The base assumption behind the view is that Corda States can be in a number of statuses which might represent, for example, different stages on a multiparty workflow. We define rules for how the smart contract can move between statuses and the constraints which must be satisfied with each transition.

This view is conceptually modelled on a Finite State Machine. The classic example of which is a washing machine that has two states: Full of water and Empty. The washing machine’s Finite State Machine should have the constraint that the user can only execute the Open door Command when the washing machine is in the Empty State. If it doesn’t, someone is going to end up with a very wet floor.

For simple CorDapp smart contracts, there may only be one, implicit status. The Smart Contract view can still be used to communicate the design, it just devolves down to a diagram with only one state box.

A detailed explanation of the elements which make up the Smart Contract view can be found here

A Lucidchart template with the CDL Smart Contract view standard shapes can be found here.

In addition, the section CDL to Code section shows a standardised way to transform the CDL Smart Contract view into code.

The Ledger Evolution view (with Privacy overlay)

If the Smart Contract view defines a smart contract’s design, the Ledger Evolution view shows that smart contract in action.

The Corda Ledger can be considered as a Directed Acyclic Graph (DAG) of states and transactions connected by input/output relationships. States are generated as outputs to a transaction, and go on to be consumed as the inputs of other transactions. The transactions have associated properties, such as the commands and who signed them.

You can’t show the whole Corda Ledger in a single view (and wouldn’t be useful to try). However, it is useful to show a sub-graph of the wider Ledger which concerns a particular set of transitions for the smart contract in question, and that’s what the Ledger view does.

An example Ledger Evolution view:

Here both states and transactions are represented as “nodes” in the graph. There is a connecting arrow from a transaction to a state when the state is an output of the transaction, and from a state to a transaction when the state is consumed by that transaction.

The Ledger Evolution view also has an additional Privacy overlay represented as the purple and orange lines in the above diagram. Each overlay is from the perspective of a Party on the ledger. It starts with a state which the Party is a participant on and then traces back through the DAG to show all the previous transactions the Party’s node will receive a copy of through the transaction resolution mechanism. The green circles indicate that privacy has been preserved, where as the red circles indicate a privacy leak.

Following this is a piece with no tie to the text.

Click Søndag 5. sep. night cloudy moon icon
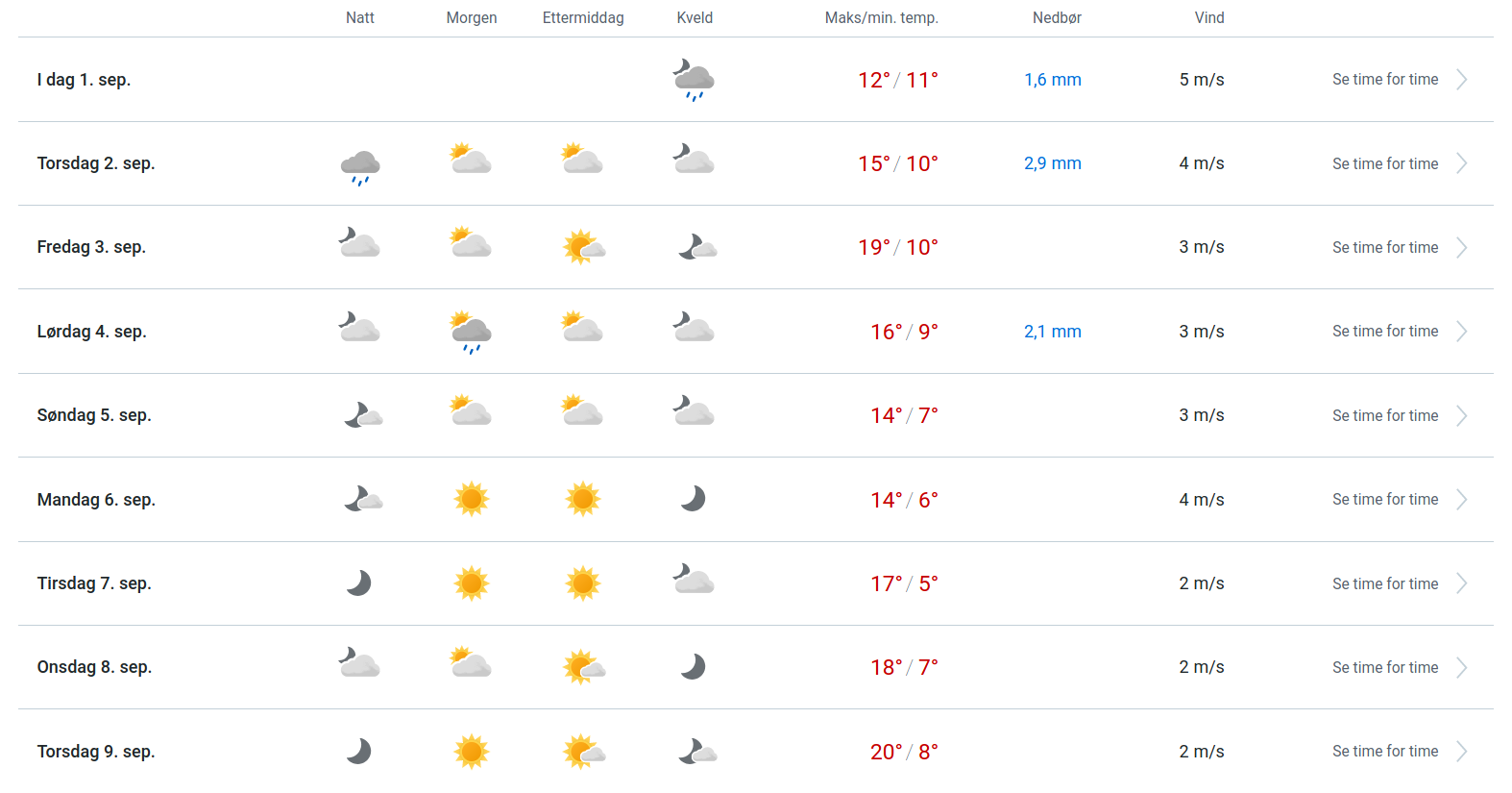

With this view, you have insight on privacy from the design phase. An unintended privacy leak can be a show stopper for a CorDapp. It’s best to consider this early on, not at the point where your customer’s information security team won’t sign off the deployment.

A detailed explanation of the elements which make up the Ledger Evolution view can be found here.

A Lucidchart template with the CDL Ledger Evolution view standard shapes can be found here.

The Business Process Modelling Notation (BPMN) view

The Business Process Modelling Notation view is, as the name suggests, a BPMN diagram showing the process flows of your CorDapp. It can be used to describe the macro Business Process flows, or alternatively the back and forth communication within a Corda Flow.

An example BPMN view:

The notation follows BPMN v2 standards, with a few small additions:

  • Where a Corda transaction is written to the Ledger, this is represented as a simultaneous task/action on the swim lane of every participant to the transaction. Each state is marked with a small Corda logo.
  • The initiator of the transaction should be indicated on the version of the action that appears in the initiator’s swim lane.
  • An optional Blue box can be added to show further salient details about the transaction, such as the name of the Flow which triggered it or the command used in the transaction.

Lucidchart has a standard Shapes library for BPMN 2.0 diagrams, in addition a Lucidchart template with the CDL Ledger Evolution view standard shapes can be found here.

A detailed explanation of the elements which make up the BPM view can be found here.